BACKGROUND: Aromatase inhibitors (AIs) frequently induce or enhance musculoskeletal problems (AI-induced musculoskeletal syndrome (AIMSS)) which sometimes are debilitating. Apart from low oestrogen levels, underlying mechanisms are unknown and likely multiple. We previously hypothesised a role for the growth hormone/insulin like growth factor-I (IGF-I) axis. Here, we report the effect of tamoxifen and AI on IGF-I, IGF binding protein-3 (IGFBP-3) and oestrogen levels from a prospective study. MATERIALS AND METHODS: Postmenopausal women with an early breast cancer scheduled to start adjuvant endocrine therapy with an AI or tamoxifen were recruited. A rheumatologic questionnaire was completed and serum was collected for assessment of IGF-I, IGFBP-3 and oestrogen levels. Re-evaluation was done after 3, 6 and 1 2months of therapy. RESULTS: 84 patients started on tamoxifen (n=42) or an AI (n=42). 66% of the latter group experienced worsening of pre-existing or de novo complaints in joint and/or muscle, compared to 29% of tamoxifen-treated patients. AI therapy resulted in elevated IGF-I levels with a statistically significant increase at 6months (p=0.0088), whereas tamoxifen users were characterised by a decrease in IGF-I levels at all follow-up times (p<0.0004). No effect on IGFBP-3 was seen in the latter group. AI-users, however, showed decreased IGFBP-3 levels at 12 months (p=0.0467).

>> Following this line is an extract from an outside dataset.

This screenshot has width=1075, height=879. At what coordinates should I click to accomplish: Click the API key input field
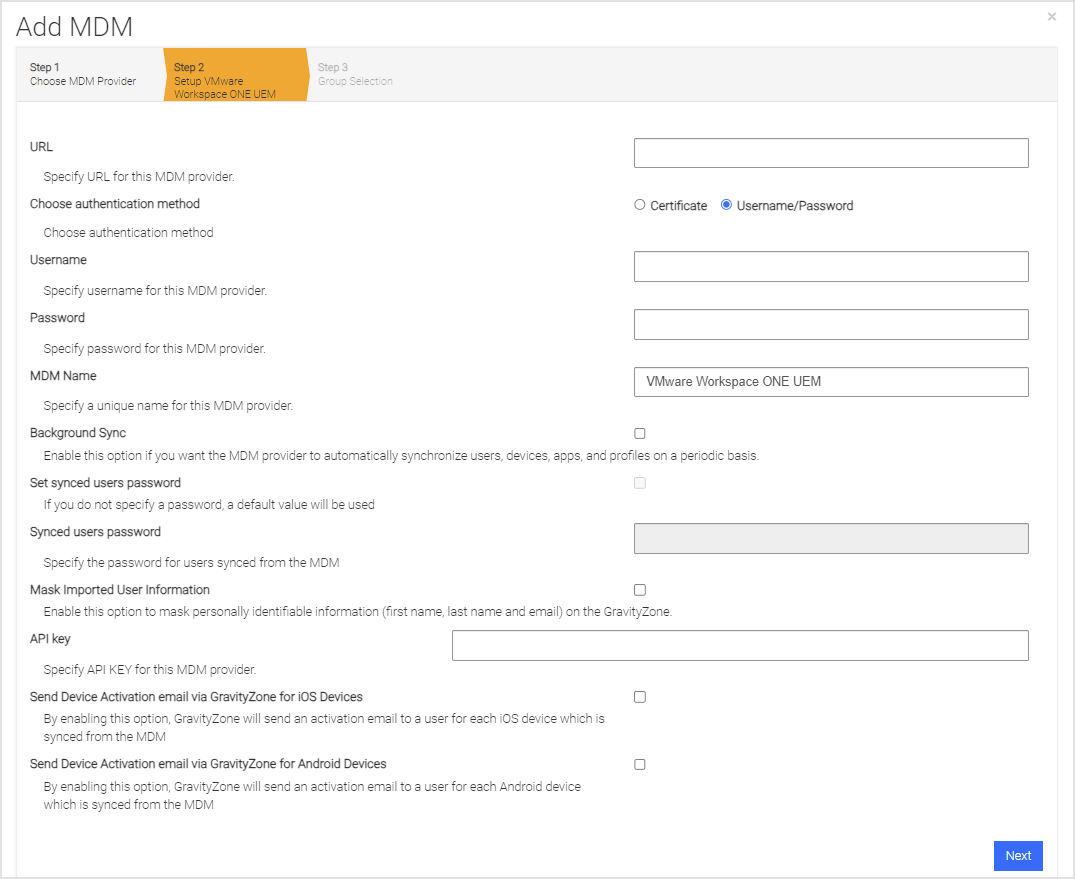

AIMSS was characterised by a decrease in IGFBP-3 levels (p=0.0007) and a trend towards increased IGF-I/IGFBP-3 ratio (p=0.0710). CONCLUSION: These findings provide preliminary evidence that AI-induced musculoskeletal symptoms are associated with changes in the growth hormone (GH)/IGF-I axis.